=== Data for this task ===
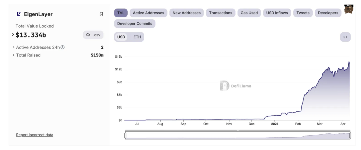Select the USD denomination tab
This screenshot has height=150, width=361.
[121, 37]
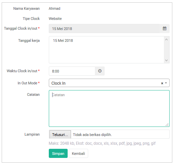Click the Tanggal kerja scroll down arrow
Viewport: 175px width, 165px height.
167,60
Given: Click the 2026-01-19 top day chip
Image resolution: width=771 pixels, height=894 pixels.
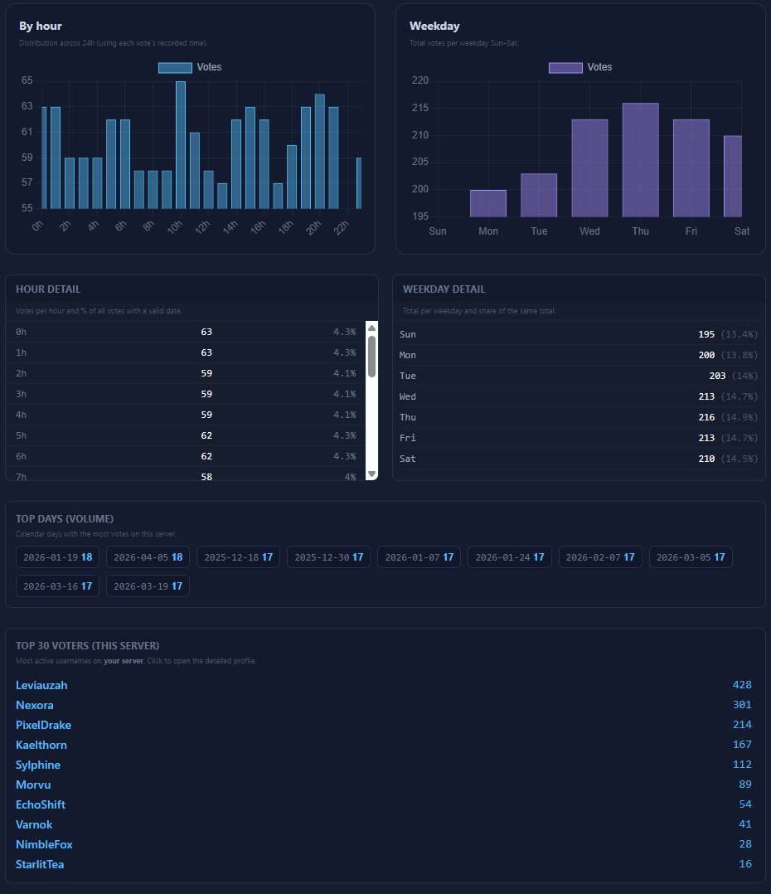Looking at the screenshot, I should 57,557.
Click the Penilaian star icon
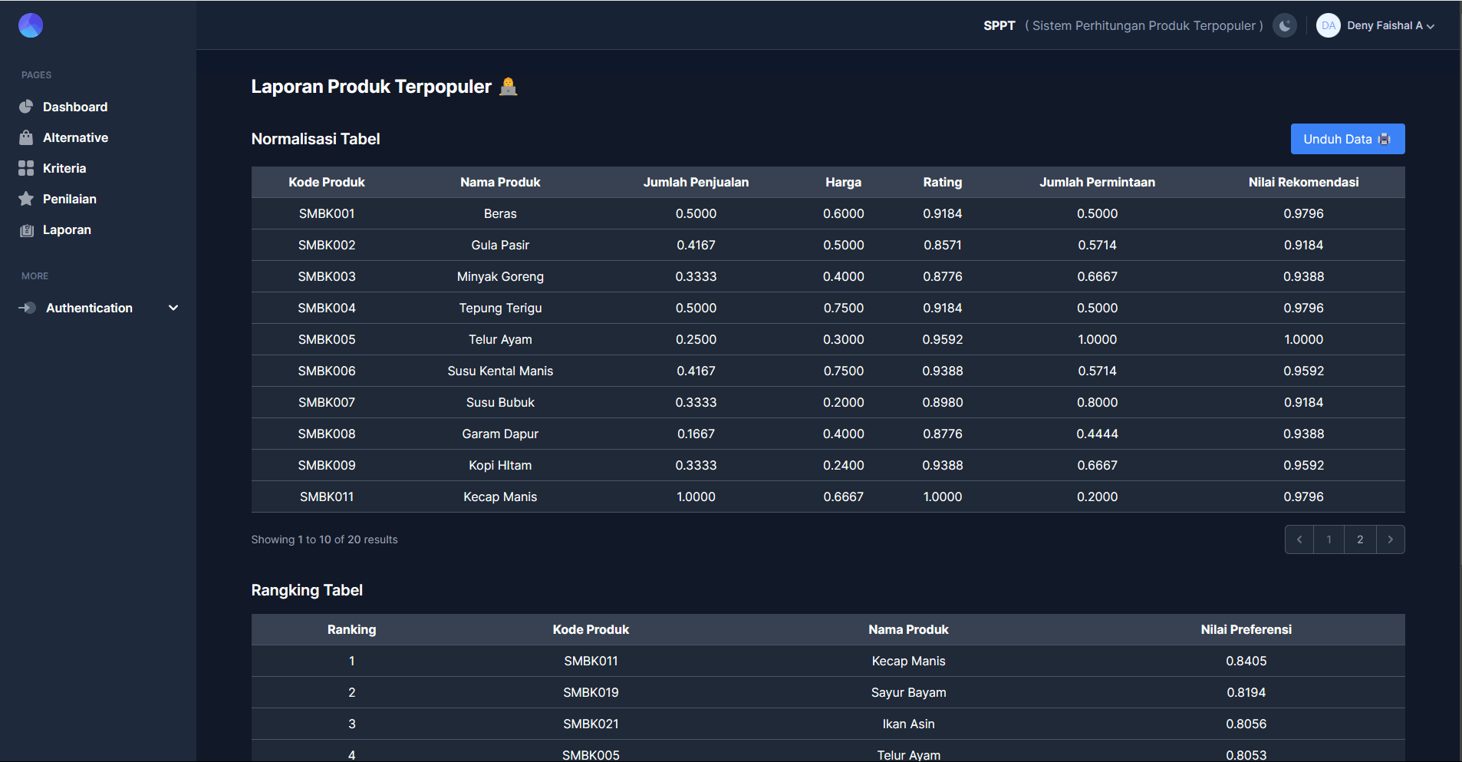Screen dimensions: 1462x762 (26, 199)
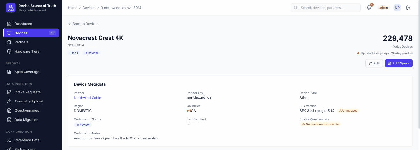This screenshot has width=420, height=150.
Task: Open the NP user avatar
Action: pos(397,8)
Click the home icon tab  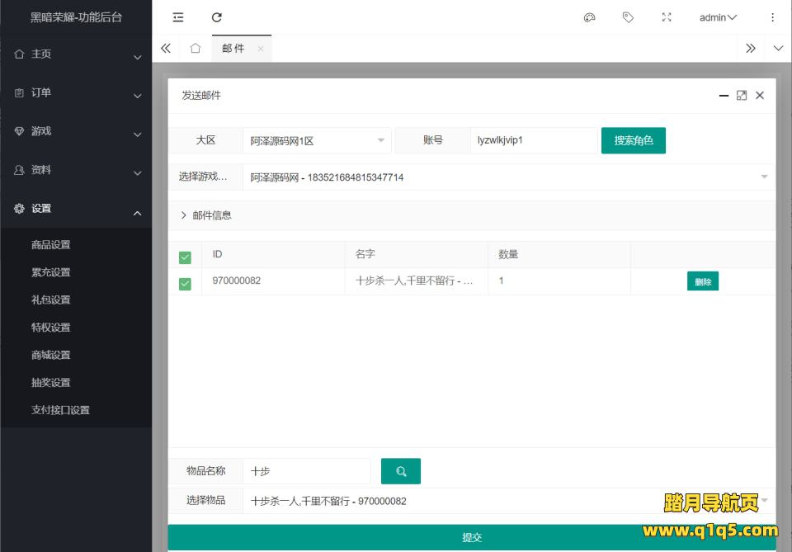click(x=195, y=49)
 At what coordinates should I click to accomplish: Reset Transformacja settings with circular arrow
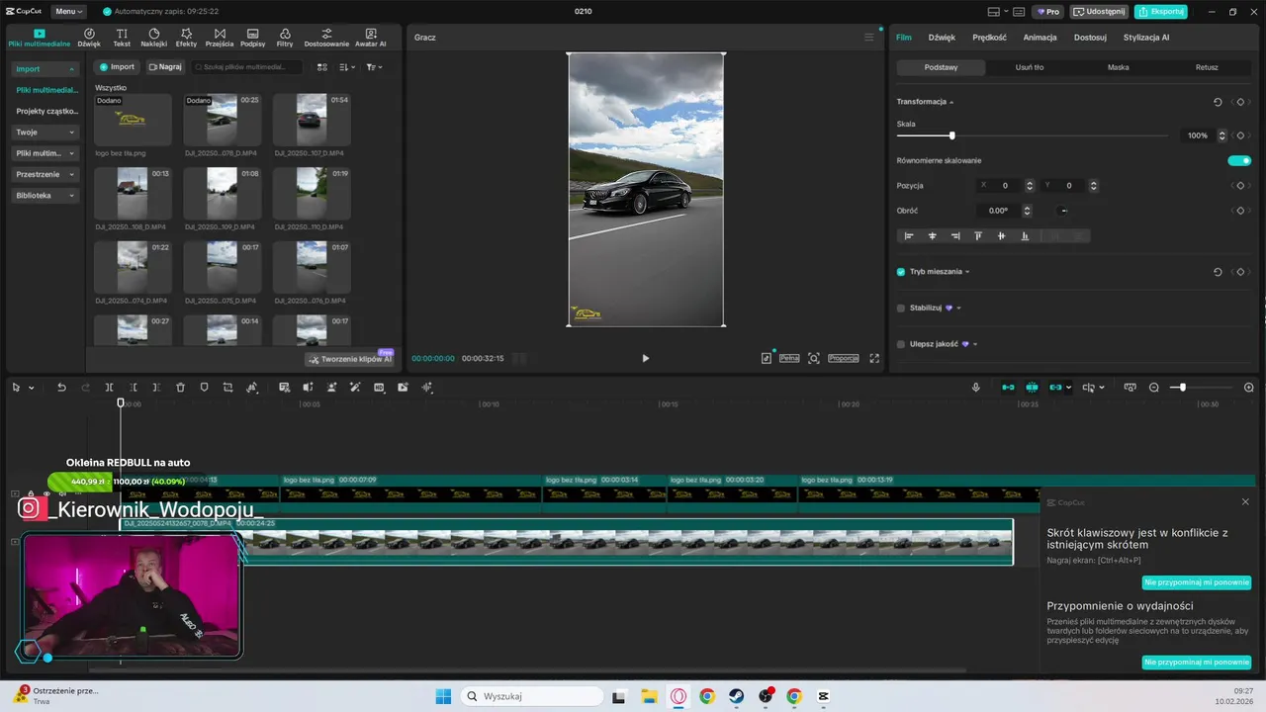[x=1218, y=102]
===
» Exercise: Only one thing is required here: an exact copy of the lines from the one bearing "At what coordinates" through the final line above, both included, with pictures left out.

» Exercise output:
 At what coordinates should I click to accomplish: Reset Transformacja settings with circular arrow
[x=1218, y=102]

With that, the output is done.